VOICES for Alabama’s Children released its latest report on the health, safety, education, and financial well-being of Alabama’s Children, the Alabama Kids Count Data Book. The report’s release comes as Alabama lawmakers approved historic investments in children’s care and education through the Education Trust Fund and General Fund Budgets.
“Last year, less than a quarter of 4th graders were proficient in math, and 1 in 5 Alabama children were food insecure,” states Collier Tynes, CEO of VOICES for Alabama’s Children. “These are not the outcomes of bad teachers or parents. These are the outcomes of stressed and under-resourced families, teachers, providers, and communities. Historic investments in our children can make tremendous progress in changing these numbers.”
VOICES for Alabama’s Children applauds Alabama Lawmakers for making historic investments in our future, including:
- $17.8 million historic state investment in quality child care programs;
- $22 million increase in First Class Pre-K, expanding access from 42 to 45 percent for four-year olds;
- $1.5 million first-time funding for summer and after-school pilot programs for K-12 students;
- $20 million in provisions of the Alabama Numeracy Act;
- $10 million in flexible grant funding to under-resourced/underperforming school;.
- $5 million mental health pilot program for youth and adolescents;
- $1 million increase for school-based mental health services collaboration; and,
- $4 million postpartum healthcare pilot program for new moms.
Since 1994, the Alabama Kids Count Data Book has documented and tracked the health, education, safety, and economic security of children at the state and county levels. This year’s book confirms the tremendous need for these investments.

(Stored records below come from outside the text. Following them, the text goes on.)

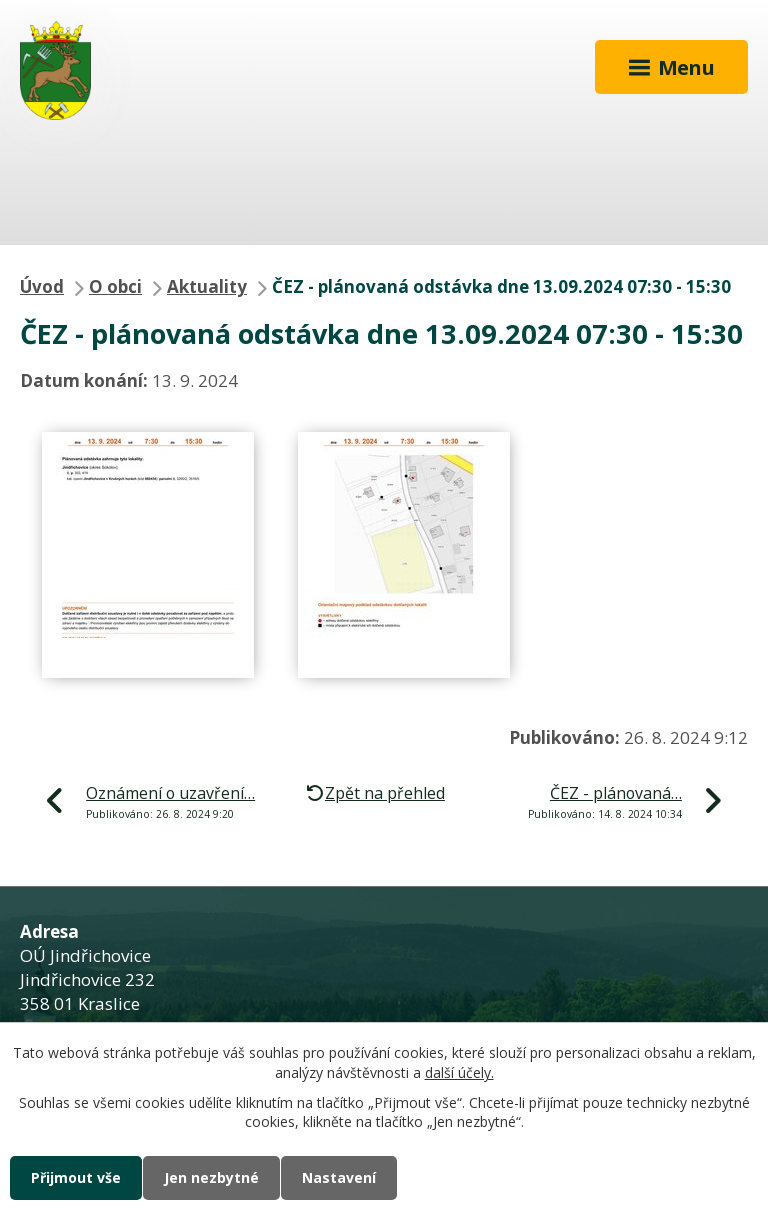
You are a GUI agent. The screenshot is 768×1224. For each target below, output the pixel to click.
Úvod (42, 286)
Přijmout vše (76, 1177)
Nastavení (339, 1177)
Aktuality (207, 286)
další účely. (459, 1072)
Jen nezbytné (211, 1177)
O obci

It also challenges users at the local and statewide levels to look at children’s data as the outcomes of stressed parents, caregivers, providers, and educators.
“To put it simply,” states Tynes, “if we want to see these numbers change, we must support the adults who raise, educate, and care for our children.”
Among this year’s highlights, VOICES points to the following challenges we must continue to address for Alabama’s children and families:
- Child Care: There are only 1,855 licensed child care providers in Alabama to support the workforce of today and tomorrow. Lack of quality child care is a leading reason for decreased workforce participation. Further, babies need quality care and education as their parents work and their brains develop in pivotal years.
- Health: During a youth mental health crisis and increased family stress, there is 1 mental health provider available for every 923 Alabamians. The latest research shows that unaddressed childhood trauma and Adverse Childhood Experiences (ACEs) lead to lifelong chronic health issues, along with significant barriers to educational achievement and financial security.
- Economic Security: While 16 percent of Alabamians live in poverty, 23.9 percent of Alabama children live in poverty (ex. a household of 4 making $24,750 or less). Further, 1 in 5 children in Alabama are food insecure.
- Education: Poverty leads to significant disparities in education. For Alabama 4th graders in poverty, only 37.9 percent are proficient in reading and 12.1 percent are proficient in math.
- Safety and Permanency: In 2021, 3,453 children entered foster care. While cases can have multiple causes of entry, 48 percent of cases involved parental substance abuse.
“The state is making the right moves to do better for our children and support their families,” states Tynes. “However, we are far from finished. With a bold vision and an unapologetic focus on facts, we can see these numbers change. Most importantly, every child can be happy, healthy, and wildly successful.”